Myocardial infarction mediated by endothelin receptor signaling in hypercholesterolemic mice

Abstract

Myocardial infarction is linked to atherosclerosis, yet the sequence leading from silent coronary atherosclerosis to acute myocardial infarction has remained unclear. Here we show that hypercholesterolemic apolipoprotein E-/- low density lipoprotein receptor-/- mice develop not only coronary atherosclerosis but also myocardial infarction. Exposure of mice to mental stress or hypoxia led to acute ischemia, which, in a large proportion of the mice, was followed by electrocardiographic changes, leakage of troponin T, and loss of dehydrogenase from the myocardium, all indicative of acute myocardial infarction. Apoptotic death of cardiomyocytes was followed by inflammation and fibrosis in the heart. All these pathological changes could be prevented by a blocker of the endothelin type A receptor. Thus, stress elicits myocardial infarction through endothelin receptor signaling in coronary atherosclerosis caused by hypercholesterolemia.

Figure 1

Coronary atherosclerosis and myocardial postinfarction scars in hypercholesterolemic mice. (a and b) Coronary angiograms from a wild-type mouse (a) and a 7-month-old E⁰ × LDLR⁰ mouse (b).

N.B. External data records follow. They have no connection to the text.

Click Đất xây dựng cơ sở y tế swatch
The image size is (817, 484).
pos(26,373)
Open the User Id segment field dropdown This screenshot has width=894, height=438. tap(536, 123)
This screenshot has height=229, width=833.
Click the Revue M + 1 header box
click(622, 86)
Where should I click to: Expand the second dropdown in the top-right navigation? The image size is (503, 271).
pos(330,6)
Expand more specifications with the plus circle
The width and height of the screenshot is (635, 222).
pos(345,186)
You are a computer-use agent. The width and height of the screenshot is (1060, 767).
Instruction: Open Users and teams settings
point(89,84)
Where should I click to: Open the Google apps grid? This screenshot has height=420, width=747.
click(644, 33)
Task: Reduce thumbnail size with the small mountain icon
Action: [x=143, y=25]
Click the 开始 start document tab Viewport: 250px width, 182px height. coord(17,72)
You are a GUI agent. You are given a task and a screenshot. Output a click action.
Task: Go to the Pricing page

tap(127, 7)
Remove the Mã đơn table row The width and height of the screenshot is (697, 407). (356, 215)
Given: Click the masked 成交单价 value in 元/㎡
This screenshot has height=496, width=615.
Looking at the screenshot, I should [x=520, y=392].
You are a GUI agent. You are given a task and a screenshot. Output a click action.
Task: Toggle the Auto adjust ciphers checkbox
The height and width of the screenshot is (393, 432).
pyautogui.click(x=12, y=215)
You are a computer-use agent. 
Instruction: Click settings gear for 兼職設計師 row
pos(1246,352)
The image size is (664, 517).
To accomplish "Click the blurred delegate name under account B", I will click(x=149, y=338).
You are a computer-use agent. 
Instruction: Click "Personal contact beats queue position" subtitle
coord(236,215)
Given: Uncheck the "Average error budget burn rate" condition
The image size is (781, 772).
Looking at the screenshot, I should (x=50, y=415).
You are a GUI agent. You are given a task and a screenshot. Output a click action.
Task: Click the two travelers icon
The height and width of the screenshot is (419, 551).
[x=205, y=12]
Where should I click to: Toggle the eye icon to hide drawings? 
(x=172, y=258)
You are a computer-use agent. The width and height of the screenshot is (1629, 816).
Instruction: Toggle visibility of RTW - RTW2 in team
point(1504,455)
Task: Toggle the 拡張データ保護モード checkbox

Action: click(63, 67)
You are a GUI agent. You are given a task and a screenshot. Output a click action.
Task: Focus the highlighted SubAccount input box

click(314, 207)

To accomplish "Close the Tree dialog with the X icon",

Red arrows indicate severe coronary stenosis, and black arrows indicate total occlusion. (c–e) Histological analysis of coronary arteries from wild-type (c) and E⁰ × LDLR⁰ mice (d and e). Atherosclerotic plaques are evident in the latter. In e, a myocardial scar surrounds the occluded atherosclerotic artery. [Masson’s trichrome stain, original magnification = ×200 (c and d) and ×100 (e).]

Figure 2

Mental stress induces ECG changes and myocardial infarction in E⁰ × LDLR⁰ mice. ECG tracings (Left), serum troponin T levels (Center), and TTC staining for dehydrogenase activity in the myocardium (Right) are shown. Wild-type C57BL/6J (Top), a resting E⁰ × LDLR⁰ mouse (Middle), and an E⁰ × LDLR⁰ mouse exposed to the mental stress test (Bottom). ECG: STU segment deviations (arrows) are apparent in resting E⁰ × LDLR⁰ mice and exacerbated by stress. Troponin T concentrations are significantly elevated in E⁰ × LDLR⁰ mice exposed to mental stress. Concentrations >1 μg/liter are diagnostic for myocardial infarction in humans. Box-and-whisker plot is shown, in which the line in the box corresponds to the median and the top and bottom of the box correspond to the 75th and 25th percentile, respectively. The whiskers extend from the 10th to the 90th percentile. ∗, Significantly different from the other two groups (P < 0.05). TTC staining of heart segments is shown, where red staining indicates viable myocardium with dehydrogenase activity. There is a slight reduction in TTC staining in the myocardium of the resting E⁰ × LDLR⁰ mouse and a drastic loss of TTC dehydrogenase activity in the myocardium of the E⁰ × LDLR⁰ mouse exposed to mental stress.

Figure 3

Hypoxic stress induces ECG changes and myocardial infarction, which are prevented by the ET_A blocker LU135252. (Top) ECG tracings during hypoxia in 7-month-old E⁰ × LDLR⁰ mouse. Arrow indicates STU segment elevation at 10% oxygen, which gradually returns to baseline during normoxia. Below are ECGs from the same mouse subjected to the same test 1 week later. This time, LU135252 was given i.p. 15 min before hypoxia. No STU elevation is seen. (Bottom Left) Average STU deviations during hypoxic stress in E⁰ × LDLR⁰ mice with LU135252 (ETA, n = 7) or placebo (n = 9). ∗, Significantly different from ETA group (P < 0.05). (Bottom Right) Serum troponin T elevations 1 week after hypoxic stress in E⁰ × LDLR⁰ mice were prevented by LU135252 (ETA). ∗, Significantly different from ETA group (P < 0.05).

Figure 4

Development of myocardial infarction after hypoxic stress in E⁰ × LDLR⁰ mice. (Left) Apoptotic cardiomyocytes (TUNEL stain, fluorescent microscopy). (Center and Right) Masson’s trichrome stain (MT). At day 1 after hypoxic stress, dead cardiomyocytes and a thrombosed coronary artery with extravasation of erythrocytes [MT (×400)] are evident. At day 3, scattered inflammatory cells are present between dead cardiomyocytes [TUNEL; MT (×400)]; atherosclerotic and collapsed intramural coronary arteries can be seen [MT (×200)]. At day 7, granulation tissue and collagen deposits are formed [blue, MT (×200)]; detail of the neovessels in the granulation tissue is shown at MT (×400). At day 21, dead cardiomyocyte fibers have been replaced by a dense collagenous scar (blue). A few remaining cardiac muscle cells are present (red).